On Friday 1 September 2023, the Centers for Disease Control and Prevention (CDC) issued a national health alert with the aim of warning all US doctors to be on the lookout for infections related to the nasty, flesh-eating bacteria Vibrio vulnificus.
Earlier this summer, between the months of July and August, the US saw widespread heatwaves and above-average coastal sea surface temperatures. As stated by CNN, Connecticut, New York, and North Carolina all reported more severe and fatal Vibrio vulnificus infections, with at least five people having died from it in those states.
Here’s everything you need to know about the bacteria, why it’s currently spreading in the country, and how to keep safe from it.
Vibrio vulnificus (often shortened to V. vulnificus) is a species of Gram-negative, motile, curved rod-shaped, pathogenic bacteria of the genus Vibrio. V. vulnificus is related to V. cholerae, aka the causative agent of cholera.
The bacteria naturally live in coastal waters and proliferate in the warmer months when ocean temperatures are at their highest. While most people have become sick after eating raw or undercooked seafood, people can also get infected after swimming in the ocean with an open wound, such as a recent piercing or tattoo or even through a minor cut or scrape.
Individuals can also be exposed to the bacteria when hurricanes, floods and storm surges force coastal waters inland. For example, CNN reported that in the days after Hurricane Ian in 2022, Florida health officials reported 38 cases and 11 vibriosis-related deaths associated with the storm.
It’s no surprise then that cases have been on the rise again in the US, with Category 3 Hurricane Idalia recently wrecking Florida. Until now, the bulk of US infections were reported by people who lived in Gulf Coast states because of the bacteria liking warmer temperatures. But, as the climate crisis warms the oceans and brings more heat waves, doctors have treated an increasing number of cases in states along the East Coast.
It should be noted that not all species of Vibrio bacteria are considered flesh-eating. In fact, about only a dozen species make humans sick.
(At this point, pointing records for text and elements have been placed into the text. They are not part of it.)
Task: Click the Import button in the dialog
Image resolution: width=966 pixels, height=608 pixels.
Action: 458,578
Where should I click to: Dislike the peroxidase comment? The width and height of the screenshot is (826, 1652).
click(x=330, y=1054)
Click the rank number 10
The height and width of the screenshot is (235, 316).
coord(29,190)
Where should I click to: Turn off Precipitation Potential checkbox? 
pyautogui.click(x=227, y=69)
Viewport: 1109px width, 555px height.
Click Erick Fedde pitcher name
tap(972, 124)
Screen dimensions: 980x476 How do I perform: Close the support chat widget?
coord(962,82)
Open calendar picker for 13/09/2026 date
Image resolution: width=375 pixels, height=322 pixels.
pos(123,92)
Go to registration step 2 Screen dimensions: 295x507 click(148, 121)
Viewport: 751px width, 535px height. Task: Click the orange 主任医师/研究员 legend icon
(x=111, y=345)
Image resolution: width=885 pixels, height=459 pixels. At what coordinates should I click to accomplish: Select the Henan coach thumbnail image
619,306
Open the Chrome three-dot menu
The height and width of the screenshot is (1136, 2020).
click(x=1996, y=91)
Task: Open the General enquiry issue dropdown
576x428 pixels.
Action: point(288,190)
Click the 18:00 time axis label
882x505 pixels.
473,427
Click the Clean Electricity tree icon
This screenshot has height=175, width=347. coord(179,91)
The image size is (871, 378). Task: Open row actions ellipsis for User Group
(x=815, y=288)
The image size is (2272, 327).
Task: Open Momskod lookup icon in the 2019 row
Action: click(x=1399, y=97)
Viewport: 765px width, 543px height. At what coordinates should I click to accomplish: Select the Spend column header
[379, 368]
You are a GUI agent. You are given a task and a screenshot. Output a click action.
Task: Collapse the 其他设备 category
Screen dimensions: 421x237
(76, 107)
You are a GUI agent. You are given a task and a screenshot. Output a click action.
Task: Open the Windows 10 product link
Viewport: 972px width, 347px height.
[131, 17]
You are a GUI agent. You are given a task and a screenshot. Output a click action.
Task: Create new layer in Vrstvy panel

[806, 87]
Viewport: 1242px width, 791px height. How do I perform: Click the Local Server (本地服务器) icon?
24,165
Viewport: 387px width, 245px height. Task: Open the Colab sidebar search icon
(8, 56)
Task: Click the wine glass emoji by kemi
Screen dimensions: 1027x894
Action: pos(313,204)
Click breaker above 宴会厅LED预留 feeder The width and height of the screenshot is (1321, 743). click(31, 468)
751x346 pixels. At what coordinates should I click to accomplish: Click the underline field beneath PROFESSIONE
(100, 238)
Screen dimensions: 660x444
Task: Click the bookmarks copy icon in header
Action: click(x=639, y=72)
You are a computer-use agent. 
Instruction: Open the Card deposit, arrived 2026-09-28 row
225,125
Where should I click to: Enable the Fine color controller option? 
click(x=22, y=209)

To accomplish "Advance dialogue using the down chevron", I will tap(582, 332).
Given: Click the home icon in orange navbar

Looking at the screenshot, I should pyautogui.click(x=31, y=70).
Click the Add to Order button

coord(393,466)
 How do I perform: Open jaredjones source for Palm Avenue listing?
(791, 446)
People who develop an infection often have diarrhoea, stomach cramps, nausea, vomiting, fever and chills.
Vibrio vulnificus is one of the bacteria that can cause what’s commonly known as a flesh-eating infection. Of the 150 to 200 Vibrio vulnificus cases reported to the CDC every year, about one in five die from the infection, sometimes within one or two days of getting sick.
Necrotizing fasciitis, also known as the “flesh-eating disease,” is a rare and life-threatening infection that can happen if a wound gets infected. It eats away at the skin, muscles, nerves, fat and blood vessels around an infected wound.
In severe cases, people can develop septicemia—when the bacteria enters the bloodstream and spreads. This may also lead to septic shock, when blood pressure takes a dangerous drop; cause sepsis, in which the body mounts a strong immune response that shuts down important organs like the heart or the kidneys; and lead to acute respiratory distress syndrome (ARDS), a condition in which oxygen from the lungs doesn’t reach the blood.
New studies show that the fatality rate is about 25 per cent with wound infections. However, it’s much higher for people who are exposed to the bacteria by eating contaminated food.
With skin infections specifically, doctors will take samples from the infected area to determine if V. vulnificus is what’s causing the problem. Then, they’ll drain any abscesses and treat the infected site.
In some extreme cases, a person may need surgery or surgeons may even have to amputate the affected limb to keep the infection from spreading. The CDC says people who suspect they have an infection should get treatment quickly since they will have a better chance of surviving the infection. Older people are generally at greater risk.
What’s even scarier is that this bacteria has developed some antimicrobial resistance, and about 50 per cent of infections don’t respond to antibiotics anymore.
In its recent statement, the national public health agency also shared the following steps for anyone in the US looking to keep safe from the bacteria:
– Stay out of salt water and brackish water if you have an open wound or cut.
– If you get a cut while you are in the water, leave the water immediately.
– If your open wounds and cuts could come in contact with salt water, brackish water, or raw or undercooked seafood, cover them completely with a waterproof bandage.
– Wash open wounds and cuts thoroughly with soap and clean, running water after they come in contact with salt water, brackish water, or drippings from raw or undercooked seafood.
– Cook raw oysters and other shellfish before eating.
– Always wash your hands with soap and water after handling raw shellfish.
– Seek medical attention right away for infected wounds.